A Successful Courtship​—Just How Important?

Young People Ask . . .

A Successful Courtship—Just How Important?

WHETHER a marriage will be happy or not is often determined during the first few years. In 1979, 52,000 couples in the United States were divorced before completing their first year of marriage. And in each of the next several years of marriage, a much greater number of couples got divorced.

How is it possible for two people to contemplate building a lifelong relationship and then, in just a few months or in two or three years, determine that their marriage is a failure?

“Most marriage failures are courtship failures,” explains Paul H. Landis, a respected researcher on family life. “This point cannot too often be repeated.” In lands where individuals customarily choose their marriage mates, courtship is the period of time wherein a couple get to know each other better with the possibility of marriage in view. Why is this period so critical?

A Time for Examination

A happy marriage requires painstaking effort. After counseling many unhappily married couples, author Nancy Van Pelt, in her book The Compleat Courtshipasked: “Why do so many marriages fail? There are many reasons, but the main reason is a lack of preparation. . . . I feel anger because of their ignorance regarding the complexity of the task.”

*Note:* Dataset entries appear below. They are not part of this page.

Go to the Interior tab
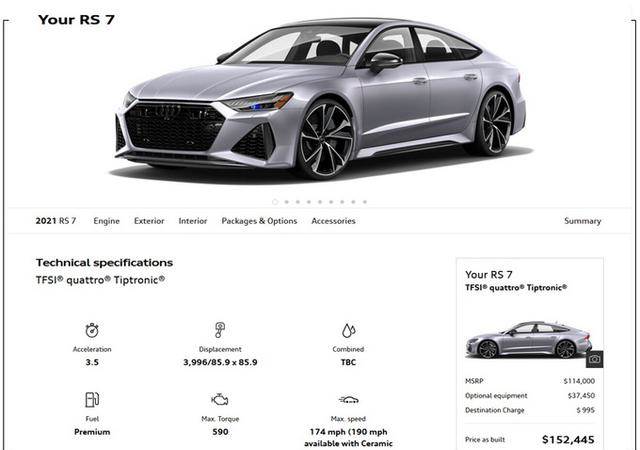Viewport: 640px width, 450px height. pyautogui.click(x=193, y=221)
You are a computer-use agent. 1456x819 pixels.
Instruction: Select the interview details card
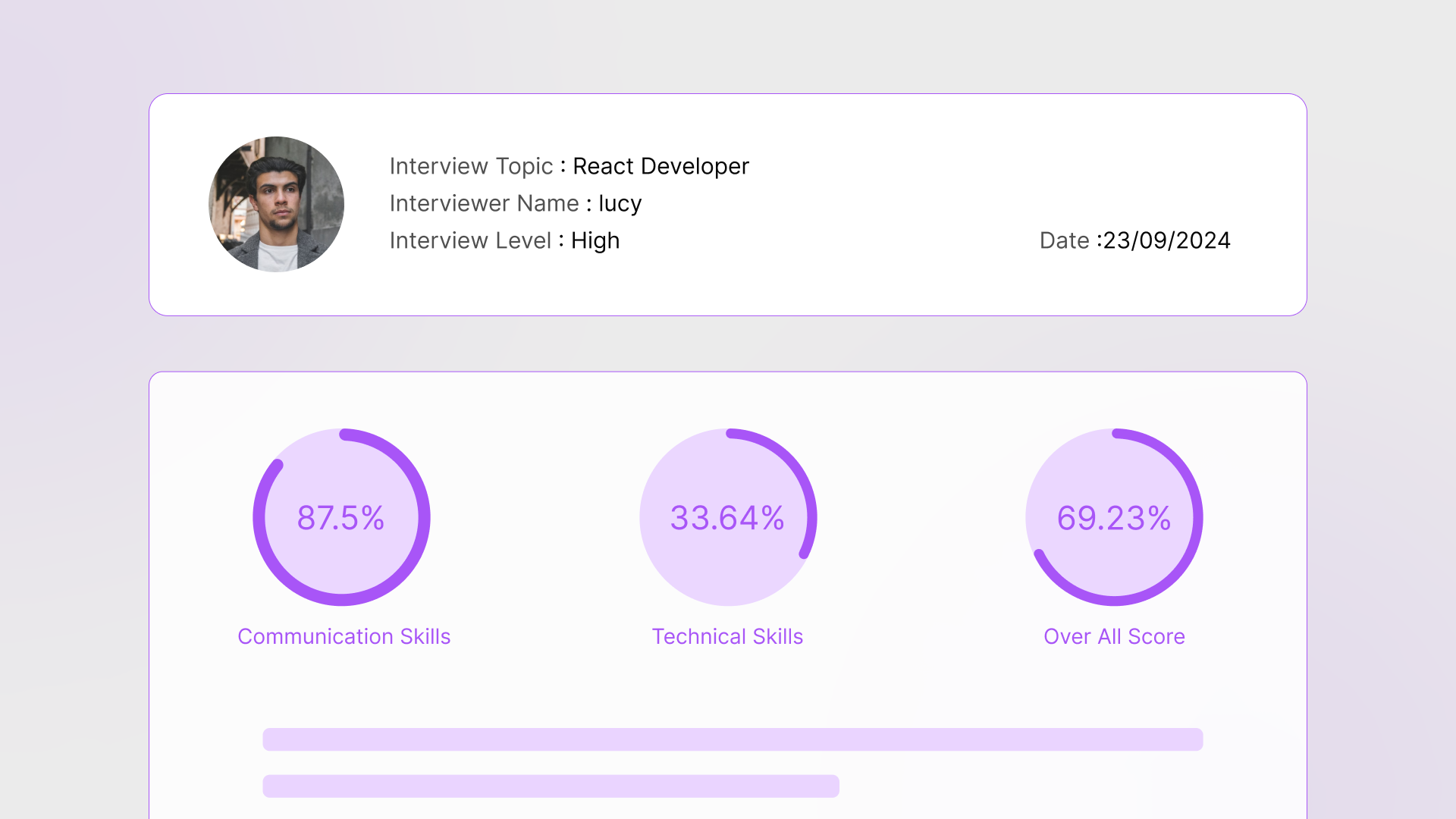coord(728,203)
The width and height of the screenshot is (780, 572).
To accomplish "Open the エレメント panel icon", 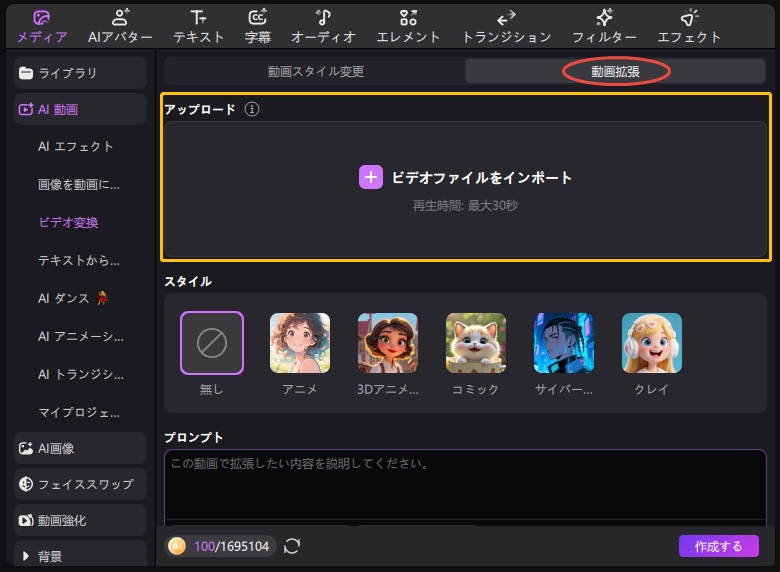I will [x=408, y=18].
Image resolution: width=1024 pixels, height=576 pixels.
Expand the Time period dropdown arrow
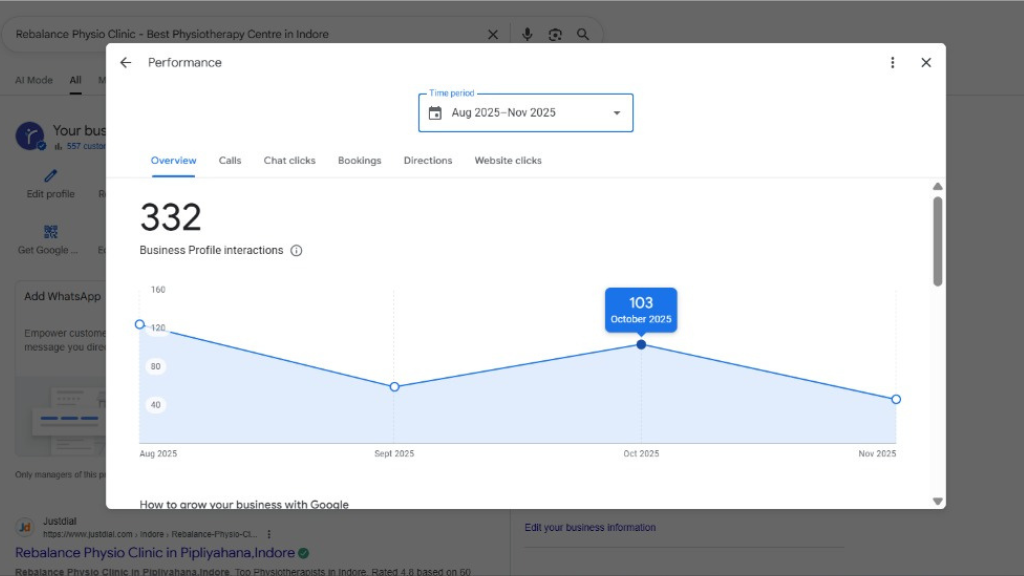click(x=617, y=113)
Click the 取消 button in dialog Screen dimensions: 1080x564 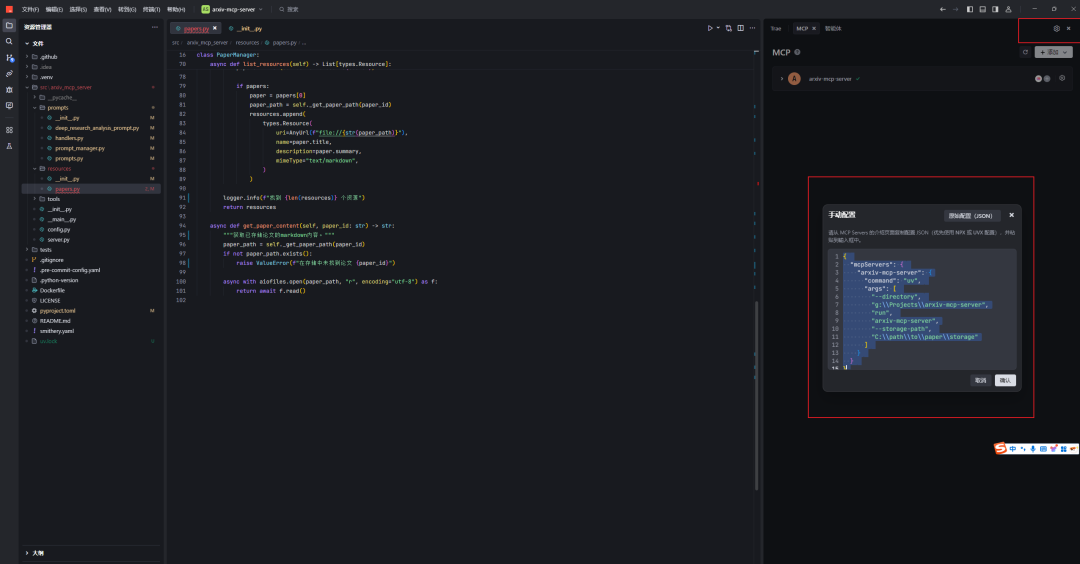(980, 380)
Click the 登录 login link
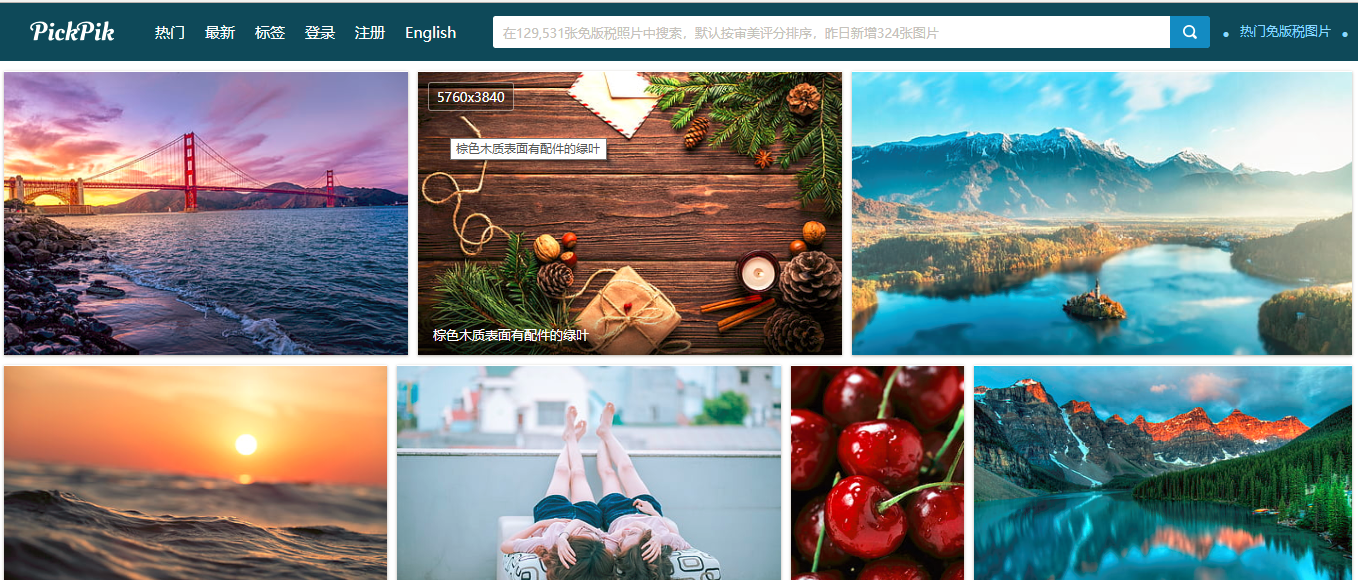Screen dimensions: 1358x580 tap(320, 33)
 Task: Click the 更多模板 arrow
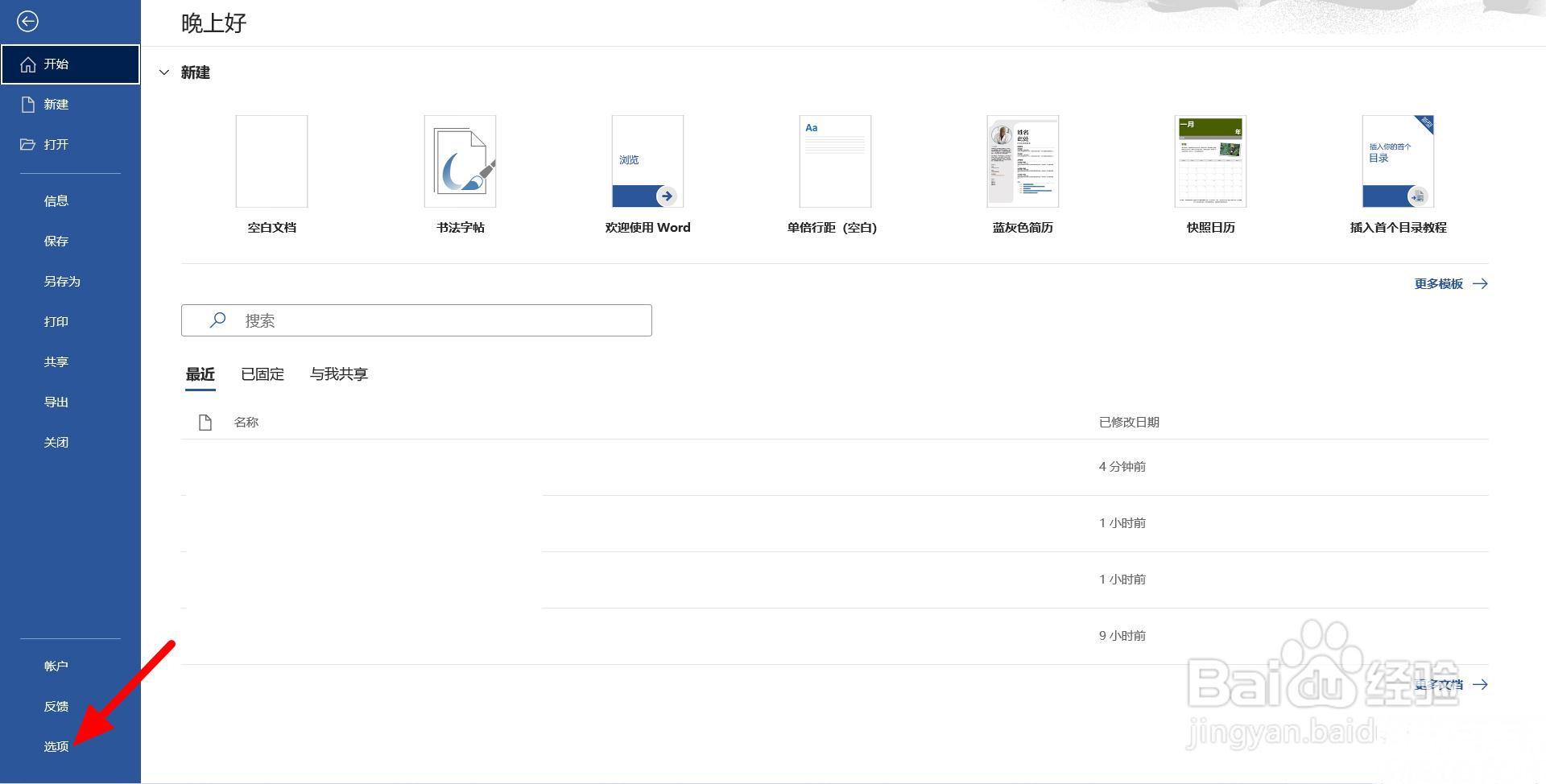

A husband and wife make a sacred vow before God to be faithful to each other for the rest of their lives. The Bible warns that making a vow is a serious matter, saying: “It is a snare when earthling man has rashly cried out, ‘Holy!’ and after vows he is disposed to make examination.” (Proverbs 20:25) On an impulse a person may make a solemn promise but later realize that more is involved than was bargained for. But the time “to make examination” is before making the vow, not afterward.

Courtship gives a couple the opportunity to make such an examination or investigation. When utilized properly, courtship not only can help a couple determine whether they are really suited for each other but can also prime them for the challenges of married life.

Courtship is a time for a person to search his own heart, to sort out just what his important emotional needs are. When Steve began to court Barbara, she began to reflect on her background and concluded: “I would need a man that would be very patient with me.” She added: “Steve was so patient, putting up with so many things I did to him, and he was very considerate. He always listened to me regardless of what I said. Because of this, my interest in him kept increasing and deepening.” Because each satisfied the other’s emotional needs, their courtship led to a happy marriage.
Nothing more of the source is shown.